In deze zaak heeft de Centrale Raad van Beroep op 25 april 2018 uitspraak gedaan in hoger beroep tegen een eerdere uitspraak van de rechtbank Rotterdam. De appellant, die als (archief)medewerker DIV werkte, had zich op 21 april 2015 ziek gemeld met lichamelijke en psychische klachten. Het Uwv had vastgesteld dat hij per 8 mei 2015 geen recht meer had op ziekengeld op grond van de Ziektewet. De rechtbank had het beroep van de appellant tegen dit besluit ongegrond verklaard, waarbij werd geoordeeld dat het medisch onderzoek door de artsen van het Uwv zorgvuldig was verricht.

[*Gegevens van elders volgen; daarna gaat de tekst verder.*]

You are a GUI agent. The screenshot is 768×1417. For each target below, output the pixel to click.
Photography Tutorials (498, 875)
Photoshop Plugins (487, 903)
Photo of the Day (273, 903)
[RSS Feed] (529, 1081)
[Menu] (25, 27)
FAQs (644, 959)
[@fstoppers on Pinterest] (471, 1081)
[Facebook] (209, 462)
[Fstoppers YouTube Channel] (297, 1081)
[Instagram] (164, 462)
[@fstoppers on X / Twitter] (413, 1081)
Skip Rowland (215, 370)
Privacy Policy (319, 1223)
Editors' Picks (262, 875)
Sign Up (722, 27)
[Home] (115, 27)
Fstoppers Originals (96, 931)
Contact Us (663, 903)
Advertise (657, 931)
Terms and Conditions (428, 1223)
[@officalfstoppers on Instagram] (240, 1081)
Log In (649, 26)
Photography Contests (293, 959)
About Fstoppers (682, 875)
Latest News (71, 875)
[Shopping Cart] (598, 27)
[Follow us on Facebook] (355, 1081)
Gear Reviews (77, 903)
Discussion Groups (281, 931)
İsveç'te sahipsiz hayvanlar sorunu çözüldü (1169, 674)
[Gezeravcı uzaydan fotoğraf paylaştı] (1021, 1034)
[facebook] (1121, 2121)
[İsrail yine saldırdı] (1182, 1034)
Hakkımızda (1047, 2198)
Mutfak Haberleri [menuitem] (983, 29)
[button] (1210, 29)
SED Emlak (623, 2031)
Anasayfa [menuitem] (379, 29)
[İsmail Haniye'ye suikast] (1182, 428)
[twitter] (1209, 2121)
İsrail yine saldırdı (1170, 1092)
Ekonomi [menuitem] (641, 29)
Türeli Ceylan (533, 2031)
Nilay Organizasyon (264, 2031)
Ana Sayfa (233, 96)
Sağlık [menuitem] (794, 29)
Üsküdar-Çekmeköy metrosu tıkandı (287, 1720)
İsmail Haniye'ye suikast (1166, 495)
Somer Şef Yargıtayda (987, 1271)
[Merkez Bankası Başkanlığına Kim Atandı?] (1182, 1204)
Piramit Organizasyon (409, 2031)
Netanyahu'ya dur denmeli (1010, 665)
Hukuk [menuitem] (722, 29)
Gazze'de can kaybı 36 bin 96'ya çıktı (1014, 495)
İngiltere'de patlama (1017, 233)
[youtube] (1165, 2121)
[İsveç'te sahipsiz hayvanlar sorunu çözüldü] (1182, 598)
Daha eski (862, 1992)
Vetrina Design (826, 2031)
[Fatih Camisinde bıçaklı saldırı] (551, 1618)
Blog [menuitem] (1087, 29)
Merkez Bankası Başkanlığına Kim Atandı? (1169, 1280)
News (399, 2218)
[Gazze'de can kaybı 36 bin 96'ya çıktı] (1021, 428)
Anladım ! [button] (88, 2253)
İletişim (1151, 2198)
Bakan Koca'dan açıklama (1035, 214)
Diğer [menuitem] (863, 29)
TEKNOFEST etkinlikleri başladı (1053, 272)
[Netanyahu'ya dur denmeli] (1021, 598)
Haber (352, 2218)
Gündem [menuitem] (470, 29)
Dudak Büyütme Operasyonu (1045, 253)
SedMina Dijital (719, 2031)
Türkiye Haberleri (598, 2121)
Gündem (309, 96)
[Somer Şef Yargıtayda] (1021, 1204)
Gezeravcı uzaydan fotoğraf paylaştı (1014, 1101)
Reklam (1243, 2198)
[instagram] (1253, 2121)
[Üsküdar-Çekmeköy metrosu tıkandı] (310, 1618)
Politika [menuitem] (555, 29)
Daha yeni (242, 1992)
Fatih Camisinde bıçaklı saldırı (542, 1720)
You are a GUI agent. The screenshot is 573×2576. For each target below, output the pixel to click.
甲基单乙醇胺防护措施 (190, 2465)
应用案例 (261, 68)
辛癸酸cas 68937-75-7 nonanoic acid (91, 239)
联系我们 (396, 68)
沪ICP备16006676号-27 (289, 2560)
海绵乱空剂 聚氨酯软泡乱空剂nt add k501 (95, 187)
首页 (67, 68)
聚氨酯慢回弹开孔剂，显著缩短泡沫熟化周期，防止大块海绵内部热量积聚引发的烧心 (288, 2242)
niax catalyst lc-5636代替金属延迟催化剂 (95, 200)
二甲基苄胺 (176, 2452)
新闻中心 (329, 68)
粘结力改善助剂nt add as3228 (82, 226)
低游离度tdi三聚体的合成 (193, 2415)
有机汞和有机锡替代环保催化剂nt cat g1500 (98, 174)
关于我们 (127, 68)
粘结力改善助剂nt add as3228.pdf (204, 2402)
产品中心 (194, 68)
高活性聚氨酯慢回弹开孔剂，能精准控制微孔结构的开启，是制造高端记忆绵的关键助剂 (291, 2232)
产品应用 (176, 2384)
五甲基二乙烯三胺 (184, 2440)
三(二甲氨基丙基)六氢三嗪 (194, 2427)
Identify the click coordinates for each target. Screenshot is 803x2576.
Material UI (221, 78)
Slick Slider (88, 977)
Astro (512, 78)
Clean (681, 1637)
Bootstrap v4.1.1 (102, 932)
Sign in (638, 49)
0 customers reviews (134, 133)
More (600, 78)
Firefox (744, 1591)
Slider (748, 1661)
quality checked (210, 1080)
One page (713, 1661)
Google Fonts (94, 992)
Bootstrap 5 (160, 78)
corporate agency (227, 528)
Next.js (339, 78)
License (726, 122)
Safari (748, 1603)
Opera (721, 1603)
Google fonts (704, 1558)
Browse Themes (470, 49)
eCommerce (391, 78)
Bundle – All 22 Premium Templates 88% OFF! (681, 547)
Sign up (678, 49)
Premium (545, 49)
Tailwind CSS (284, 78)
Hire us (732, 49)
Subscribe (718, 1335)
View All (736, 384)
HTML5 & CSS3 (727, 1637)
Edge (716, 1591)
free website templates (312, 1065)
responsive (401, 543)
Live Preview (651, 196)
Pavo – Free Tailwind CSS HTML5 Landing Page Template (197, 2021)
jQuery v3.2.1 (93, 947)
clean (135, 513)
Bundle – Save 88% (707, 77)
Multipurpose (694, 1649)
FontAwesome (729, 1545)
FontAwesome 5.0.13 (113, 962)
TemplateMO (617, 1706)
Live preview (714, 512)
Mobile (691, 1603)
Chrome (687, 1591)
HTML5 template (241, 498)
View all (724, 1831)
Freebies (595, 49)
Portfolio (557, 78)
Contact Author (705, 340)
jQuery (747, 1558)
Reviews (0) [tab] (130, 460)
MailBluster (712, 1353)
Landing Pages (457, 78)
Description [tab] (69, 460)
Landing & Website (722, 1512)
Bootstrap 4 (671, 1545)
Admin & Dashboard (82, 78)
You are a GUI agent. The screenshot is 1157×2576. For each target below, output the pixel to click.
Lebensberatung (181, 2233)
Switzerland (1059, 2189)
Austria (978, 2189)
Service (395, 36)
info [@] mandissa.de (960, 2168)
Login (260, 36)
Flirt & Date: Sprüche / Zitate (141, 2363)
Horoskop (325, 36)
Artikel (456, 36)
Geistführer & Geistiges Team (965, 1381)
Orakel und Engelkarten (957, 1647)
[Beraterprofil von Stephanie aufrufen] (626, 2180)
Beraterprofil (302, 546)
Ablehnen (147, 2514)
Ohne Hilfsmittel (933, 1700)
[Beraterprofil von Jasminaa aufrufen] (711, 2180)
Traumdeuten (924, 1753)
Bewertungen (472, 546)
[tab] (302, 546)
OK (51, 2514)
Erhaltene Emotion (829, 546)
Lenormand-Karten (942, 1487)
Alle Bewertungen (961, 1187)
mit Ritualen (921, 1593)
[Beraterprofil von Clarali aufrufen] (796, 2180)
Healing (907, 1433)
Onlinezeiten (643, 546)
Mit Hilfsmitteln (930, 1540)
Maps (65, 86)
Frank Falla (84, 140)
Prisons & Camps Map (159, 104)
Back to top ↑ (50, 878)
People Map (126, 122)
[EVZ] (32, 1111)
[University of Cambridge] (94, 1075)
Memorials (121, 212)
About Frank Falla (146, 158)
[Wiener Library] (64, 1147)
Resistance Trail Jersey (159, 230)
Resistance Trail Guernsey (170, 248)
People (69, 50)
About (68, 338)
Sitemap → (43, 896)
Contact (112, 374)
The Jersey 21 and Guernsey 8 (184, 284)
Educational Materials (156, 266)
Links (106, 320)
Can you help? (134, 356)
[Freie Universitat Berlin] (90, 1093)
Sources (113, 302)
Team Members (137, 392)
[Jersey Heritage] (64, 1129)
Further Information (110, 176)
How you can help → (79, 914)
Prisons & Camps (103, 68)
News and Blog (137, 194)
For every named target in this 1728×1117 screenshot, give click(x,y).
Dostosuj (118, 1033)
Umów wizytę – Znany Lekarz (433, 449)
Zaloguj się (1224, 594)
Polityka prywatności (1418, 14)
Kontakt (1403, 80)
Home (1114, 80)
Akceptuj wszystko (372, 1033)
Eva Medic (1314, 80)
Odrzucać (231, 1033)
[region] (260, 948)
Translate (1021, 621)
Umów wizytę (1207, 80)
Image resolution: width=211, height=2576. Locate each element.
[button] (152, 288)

De appellant voerde in hoger beroep aan dat zijn ernstige en chronische medische problemen onvoldoende waren meegenomen in de beoordeling. De Raad oordeelde echter dat de gronden die de appellant in hoger beroep aanvoerde niet wezenlijk verschilden van die in beroep. De Raad onderschreef de conclusie van de rechtbank dat het medisch onderzoek zorgvuldig was en dat er geen reden was om te twijfelen aan de juistheid van de conclusie van de verzekeringsarts bezwaar en beroep. De Raad merkte op dat de appellant geen nieuwe medische stukken had overgelegd die zijn stelling konden onderbouwen.
De Centrale Raad van Beroep bevestigde de aangevallen uitspraak en oordeelde dat het Uwv op goede gronden had vastgesteld dat de appellant per 8 mei 2015 geschikt was voor zijn laatst verrichte arbeid. De Raad concludeerde dat het hoger beroep niet slaagde en dat er geen aanleiding was voor een veroordeling in de proceskosten.